CEM REPORT | In a move to create jobs and save revenue the Federal Executive Council (FEC) has approved the second phase of the National Sugar Masterplan.
According to the Minister of Industry, Trade and Investment, Otunba Niyi Adebayo, the 10-year plan, will save $350 million annually and create 110,000 jobs.
The Minister speaking with journalists also noted that apart from foreign exchange savings and job creation targets from the second phase of the masterplan, Nigeria also looks forward to saving $65.8 million on ethanol import and generate 400 megawatts of electricity.
He noted that investments in the national sugar policy is aimed at stimulating self-sufficiency in the commodity.
He also said that the first phase of the project had created about 15,000 jobs through key players in the industry.

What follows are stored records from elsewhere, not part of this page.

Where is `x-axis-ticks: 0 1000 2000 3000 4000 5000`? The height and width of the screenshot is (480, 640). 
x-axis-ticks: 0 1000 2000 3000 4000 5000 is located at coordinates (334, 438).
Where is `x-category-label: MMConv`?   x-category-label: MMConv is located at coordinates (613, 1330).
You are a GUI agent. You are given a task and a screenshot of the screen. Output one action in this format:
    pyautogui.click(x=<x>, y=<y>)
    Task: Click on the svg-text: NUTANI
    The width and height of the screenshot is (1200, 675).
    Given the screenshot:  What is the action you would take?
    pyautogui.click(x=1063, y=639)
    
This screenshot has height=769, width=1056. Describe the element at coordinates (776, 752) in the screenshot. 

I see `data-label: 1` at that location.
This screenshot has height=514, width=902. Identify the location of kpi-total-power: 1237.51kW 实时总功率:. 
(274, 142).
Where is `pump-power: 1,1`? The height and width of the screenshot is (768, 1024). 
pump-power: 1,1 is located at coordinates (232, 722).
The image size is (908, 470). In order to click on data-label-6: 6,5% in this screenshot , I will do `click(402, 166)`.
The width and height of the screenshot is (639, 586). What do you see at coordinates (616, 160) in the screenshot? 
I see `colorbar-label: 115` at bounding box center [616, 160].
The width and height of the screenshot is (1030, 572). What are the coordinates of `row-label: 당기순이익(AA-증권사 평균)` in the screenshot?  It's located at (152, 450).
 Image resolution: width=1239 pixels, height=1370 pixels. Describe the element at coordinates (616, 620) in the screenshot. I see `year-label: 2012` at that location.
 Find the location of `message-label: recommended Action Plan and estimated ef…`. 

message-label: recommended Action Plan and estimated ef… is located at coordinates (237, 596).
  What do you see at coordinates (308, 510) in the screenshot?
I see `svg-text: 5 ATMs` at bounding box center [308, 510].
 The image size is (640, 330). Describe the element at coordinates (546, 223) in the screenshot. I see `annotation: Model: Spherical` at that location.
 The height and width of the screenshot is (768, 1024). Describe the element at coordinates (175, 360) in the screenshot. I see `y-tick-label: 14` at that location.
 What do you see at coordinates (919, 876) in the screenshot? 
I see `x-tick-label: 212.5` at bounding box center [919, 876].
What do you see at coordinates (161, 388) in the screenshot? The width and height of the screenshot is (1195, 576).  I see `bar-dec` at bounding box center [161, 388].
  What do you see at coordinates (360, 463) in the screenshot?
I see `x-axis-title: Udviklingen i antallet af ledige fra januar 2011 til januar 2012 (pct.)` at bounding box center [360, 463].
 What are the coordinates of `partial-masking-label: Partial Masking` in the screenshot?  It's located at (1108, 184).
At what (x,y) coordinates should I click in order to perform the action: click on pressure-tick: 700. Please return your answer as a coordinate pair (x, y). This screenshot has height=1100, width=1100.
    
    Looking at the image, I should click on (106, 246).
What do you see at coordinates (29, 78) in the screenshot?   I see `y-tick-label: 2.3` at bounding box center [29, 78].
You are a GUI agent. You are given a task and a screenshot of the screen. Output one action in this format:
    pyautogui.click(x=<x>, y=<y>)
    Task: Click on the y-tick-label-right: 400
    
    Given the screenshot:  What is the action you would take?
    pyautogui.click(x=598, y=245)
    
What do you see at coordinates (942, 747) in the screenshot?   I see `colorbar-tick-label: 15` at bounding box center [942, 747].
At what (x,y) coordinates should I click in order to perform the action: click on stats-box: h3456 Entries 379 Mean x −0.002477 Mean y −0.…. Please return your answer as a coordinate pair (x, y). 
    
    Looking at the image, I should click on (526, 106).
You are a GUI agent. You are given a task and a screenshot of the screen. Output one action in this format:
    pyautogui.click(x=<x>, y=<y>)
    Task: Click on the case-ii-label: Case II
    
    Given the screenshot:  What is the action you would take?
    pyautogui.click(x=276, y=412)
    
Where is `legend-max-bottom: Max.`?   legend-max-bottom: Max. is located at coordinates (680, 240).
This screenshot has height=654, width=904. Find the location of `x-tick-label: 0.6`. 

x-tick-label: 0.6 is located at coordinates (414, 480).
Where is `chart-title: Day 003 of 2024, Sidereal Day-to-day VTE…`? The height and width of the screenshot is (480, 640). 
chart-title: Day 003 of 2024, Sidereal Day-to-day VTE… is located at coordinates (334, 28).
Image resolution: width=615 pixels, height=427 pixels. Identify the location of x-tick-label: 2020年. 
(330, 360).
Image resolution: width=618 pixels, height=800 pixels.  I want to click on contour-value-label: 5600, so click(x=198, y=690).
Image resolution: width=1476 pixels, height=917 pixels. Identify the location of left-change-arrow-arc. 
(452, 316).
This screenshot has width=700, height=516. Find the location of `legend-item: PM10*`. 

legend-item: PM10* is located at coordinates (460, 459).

“The first phase of the sugar master plan was approved, lasting from 2012 to 2022.
“Today, council approved the extension from 2023 to 2033. That’s for another 10 years and the whole idea of the Sugar Masterplan is for the development of the sugar industry, for self-sufficiency in sugar production.
“The plan has several policy measures or fiscal incentives to stimulate demand and attract private sector investment in the sugar industry. Part of the benefits of the sugar master plan is the local production of sugar.
“We have under phase one, four major investors, investing in the industry. These are Dangote Sugar, BUA Sugar, Golden Sugar Company which is flour mill, Care Africa Group which bought the Baccita sugar mill.
“They have jointly created 15,000 jobs, and they have over almost about 200,000 hectares of land that has been acquired for the production of sugarcane to enable them to produce sugar locally. So Council approved phase two of the National Sugar Masterplan.”
On projections for the second phase Adebayo expressed hope that the country should produce about 1.7 to 1.8 million metric tons of sugar a year while producing about 161 million litres of ethanol annually.
“We are hopeful that Nigeria will be able to produce 1.7 to 1.8 million metric tons of sugar a year, thus eliminating the $350 million that we spend on the importation of raw sugar.
“We’re hoping to produce 161 million litres of ethanol annually, which will thus eliminate $65.8 million of ethanol imports annually. We’re hoping to generate 400 megawatts of electricity and we’re hoping to produce 1.6 million tons of animal feed annually.”
On the success of the first phase he said;
“The sugar masterplan has witnessed many successes since 2012 when it was first approved. Nigeria has a sugar refining capacity of three million metric tons of raw sugar a year bow. We have embarked on the Backward Integration Project, which has attracted over $3 billion worth of investments from the four major investors that I mentioned earlier.
“Investments have also been made in Greenfield Sugar Projects, that is smaller projects all across the country. In Jigawa, Kogi, Zamfara, Oyo and Sokoto states. We’ve also established the National Sugar Institute in Ilorin.
“Those are some of the achievements that we have had over the past 10 years and phase two of the Sugar Masterplan that has just been approved, we’re hoping that as a result of this phase two, we will be able to create 110,000 jobs from it.